Using a PDI transformation that sources data from a flat file and writes to an HBase table.
Note
For brevity's sake, we will use a prepared dataset and a simple transformation. In practice, you have and will use the full power of the PDI transformation functionality to transform and prepare your data for HBase loads.
The data you will be loading contains pageview counts by IP Address, Year and Month. The HBase table's key will be a concatenation of IP Address and Year. One column will exist per month in the year containing the pageview count for the key.
Prerequisites
In order to follow along with this how-to guide you will need the following:
- Hadoop
- Pentaho Data Integration
- HBase
Sample Files
The sample data file needed for this guide is :
File Name | Content |
Prepared data for Hbase load |
Step-By-Step Instructions
Setup
Start Hadoop if it is not already running.
Start HBase if it is not already running.
Create a HBase Table
- Open the HBase Shell: Connect to the HBase shell by entering 'hbase shell' via ssh terminal.
Create the Table in HBase: Enter the following in the HBase shell.
create 'weblogs', 'pageviews'
This creates the weblogs table with a single column family named pageviews.
- Close the HBase Shell: Type "quit" to exit the hbase shell.
Create a Transformation to Load Data into HBase
In this task you will load a file into HBase.
Speed Tip
Downloading the Kettle Transformation load_hbase.ktr will save time as it is already configured to load the HBase data.
- Start PDI on your desktop. Once it is running choose 'File' -> 'New' -> 'Transformation' from the menu system or click on the 'New file' icon on the toolbar and choose the 'Transformation' option.
- Add an Input Step: Expand the 'Input' section of the Design palette and drag a 'Text File Input' step onto the transformation canvas.
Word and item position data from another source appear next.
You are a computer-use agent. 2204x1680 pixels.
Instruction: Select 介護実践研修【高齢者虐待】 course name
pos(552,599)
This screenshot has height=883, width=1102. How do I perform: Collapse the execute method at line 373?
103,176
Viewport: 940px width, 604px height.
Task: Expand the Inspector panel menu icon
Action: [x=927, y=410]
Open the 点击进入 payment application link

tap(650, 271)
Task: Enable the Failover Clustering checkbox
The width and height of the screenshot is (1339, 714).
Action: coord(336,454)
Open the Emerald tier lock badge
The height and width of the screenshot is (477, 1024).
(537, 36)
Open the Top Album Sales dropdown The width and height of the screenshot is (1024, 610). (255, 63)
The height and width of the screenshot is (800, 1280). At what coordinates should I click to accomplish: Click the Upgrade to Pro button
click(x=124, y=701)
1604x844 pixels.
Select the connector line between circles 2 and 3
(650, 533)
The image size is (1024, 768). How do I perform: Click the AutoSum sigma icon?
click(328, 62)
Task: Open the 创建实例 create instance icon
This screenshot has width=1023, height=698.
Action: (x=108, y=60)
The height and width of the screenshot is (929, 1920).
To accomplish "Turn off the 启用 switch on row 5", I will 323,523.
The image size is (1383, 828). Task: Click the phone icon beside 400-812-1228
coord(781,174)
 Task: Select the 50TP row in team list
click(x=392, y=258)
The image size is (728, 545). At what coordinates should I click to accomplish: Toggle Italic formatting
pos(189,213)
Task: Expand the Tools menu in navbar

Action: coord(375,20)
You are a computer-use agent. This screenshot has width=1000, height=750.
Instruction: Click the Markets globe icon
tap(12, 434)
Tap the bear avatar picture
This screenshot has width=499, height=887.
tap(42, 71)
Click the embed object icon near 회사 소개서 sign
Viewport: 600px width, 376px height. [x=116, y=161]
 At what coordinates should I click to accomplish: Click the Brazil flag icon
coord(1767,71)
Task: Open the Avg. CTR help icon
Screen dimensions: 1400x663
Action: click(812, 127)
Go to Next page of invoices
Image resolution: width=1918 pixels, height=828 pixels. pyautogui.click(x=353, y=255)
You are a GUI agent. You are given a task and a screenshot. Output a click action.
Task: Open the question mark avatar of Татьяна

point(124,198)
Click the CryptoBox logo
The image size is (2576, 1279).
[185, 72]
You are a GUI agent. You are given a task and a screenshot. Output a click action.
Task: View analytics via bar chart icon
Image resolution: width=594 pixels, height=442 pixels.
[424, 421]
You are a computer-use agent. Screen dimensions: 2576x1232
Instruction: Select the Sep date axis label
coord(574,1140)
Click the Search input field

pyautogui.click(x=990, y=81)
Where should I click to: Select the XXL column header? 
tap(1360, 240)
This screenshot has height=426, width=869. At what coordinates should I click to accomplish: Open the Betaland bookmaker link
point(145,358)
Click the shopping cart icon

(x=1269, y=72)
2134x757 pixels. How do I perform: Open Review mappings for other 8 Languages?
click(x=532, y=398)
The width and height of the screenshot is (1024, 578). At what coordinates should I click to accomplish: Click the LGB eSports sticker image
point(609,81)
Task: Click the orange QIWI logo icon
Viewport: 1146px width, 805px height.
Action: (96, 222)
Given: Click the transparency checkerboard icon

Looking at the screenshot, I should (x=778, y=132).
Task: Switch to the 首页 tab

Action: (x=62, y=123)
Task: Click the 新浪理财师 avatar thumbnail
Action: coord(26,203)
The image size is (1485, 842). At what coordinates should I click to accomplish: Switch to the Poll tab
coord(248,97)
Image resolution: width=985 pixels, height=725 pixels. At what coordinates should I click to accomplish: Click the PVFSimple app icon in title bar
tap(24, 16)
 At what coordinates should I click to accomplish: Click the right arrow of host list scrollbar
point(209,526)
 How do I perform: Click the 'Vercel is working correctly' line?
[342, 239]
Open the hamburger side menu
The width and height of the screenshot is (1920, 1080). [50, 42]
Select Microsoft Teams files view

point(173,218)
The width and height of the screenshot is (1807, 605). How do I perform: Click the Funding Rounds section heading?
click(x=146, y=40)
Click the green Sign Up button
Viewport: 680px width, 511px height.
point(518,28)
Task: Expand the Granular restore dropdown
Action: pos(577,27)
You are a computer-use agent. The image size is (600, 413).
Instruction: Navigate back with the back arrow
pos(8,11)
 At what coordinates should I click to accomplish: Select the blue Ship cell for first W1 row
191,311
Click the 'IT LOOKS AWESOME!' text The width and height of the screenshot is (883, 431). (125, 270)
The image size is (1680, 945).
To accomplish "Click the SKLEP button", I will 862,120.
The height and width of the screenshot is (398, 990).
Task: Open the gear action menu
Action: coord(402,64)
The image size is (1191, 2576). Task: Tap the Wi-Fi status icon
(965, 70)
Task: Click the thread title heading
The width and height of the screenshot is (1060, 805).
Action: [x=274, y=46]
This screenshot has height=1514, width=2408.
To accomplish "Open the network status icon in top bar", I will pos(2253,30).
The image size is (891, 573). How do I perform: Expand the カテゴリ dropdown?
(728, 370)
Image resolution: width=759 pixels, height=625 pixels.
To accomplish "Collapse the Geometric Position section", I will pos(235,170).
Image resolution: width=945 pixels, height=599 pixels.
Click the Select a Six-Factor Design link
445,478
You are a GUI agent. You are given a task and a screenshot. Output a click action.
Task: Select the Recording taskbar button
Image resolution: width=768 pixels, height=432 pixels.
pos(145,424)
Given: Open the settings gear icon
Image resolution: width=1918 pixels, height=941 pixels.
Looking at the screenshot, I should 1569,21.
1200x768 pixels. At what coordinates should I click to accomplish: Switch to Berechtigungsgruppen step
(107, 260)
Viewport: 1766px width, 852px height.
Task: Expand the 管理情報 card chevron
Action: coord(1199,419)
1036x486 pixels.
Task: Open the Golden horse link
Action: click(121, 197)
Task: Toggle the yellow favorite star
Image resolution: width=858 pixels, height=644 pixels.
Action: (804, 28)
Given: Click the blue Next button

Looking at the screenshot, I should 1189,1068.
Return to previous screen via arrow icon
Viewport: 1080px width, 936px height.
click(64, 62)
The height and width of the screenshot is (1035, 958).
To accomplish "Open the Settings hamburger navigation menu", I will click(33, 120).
- Edit the Input Step: Double-click on the 'Text File Input' node to edit its properties. Enter this information:
- File or Directory: Browse to the weblog_hbase.txt file.
- Click the 'Add' button.
When you are done your window should look like(click to enlarge):
- Configure File Content: Switch to the 'Content' tab and do the following:
- Separator: Clear and click the 'Insert TAB' button.
- Header: Check the 'Header' checkbox
- Format: Select 'Unix'
When you are done your window should look like(click to enlarge):
- Configure the Input Fields: Switch to the 'Fields' tab and do the following:
- Click the 'Get Fields' Button
- When prompted for 'Number of sample lines' use 100 and click 'OK'
- Change the 'Type' for the 'key' field to 'String' and the 'Length' to 20.
When you are done your window should look like(click to enlarge):
Click 'OK' to close the window.
- Add a HBase Output Step: You are going to store your data in HBase, so expand the 'Big Data' section of the Design palette and drag a 'HBase Output' node onto the transformation canvas. Your transformation should look like(click to enlarge):
- Connect the Input and Output steps(if they are not already): Hover the mouse over the 'Text file input' node and a tooltip will appear. Click on the output connector (the green arrow pointing to the right) and drag a connector arrow to the 'HBase Output' node. Your canvas should look like:
- Edit the HBase Output Step: Double-click on the 'HBase Output' node to edit its properties.
a. Select the cluster in the drop down menu.
b. Click on Get table names and select "weblogs" from the drop down.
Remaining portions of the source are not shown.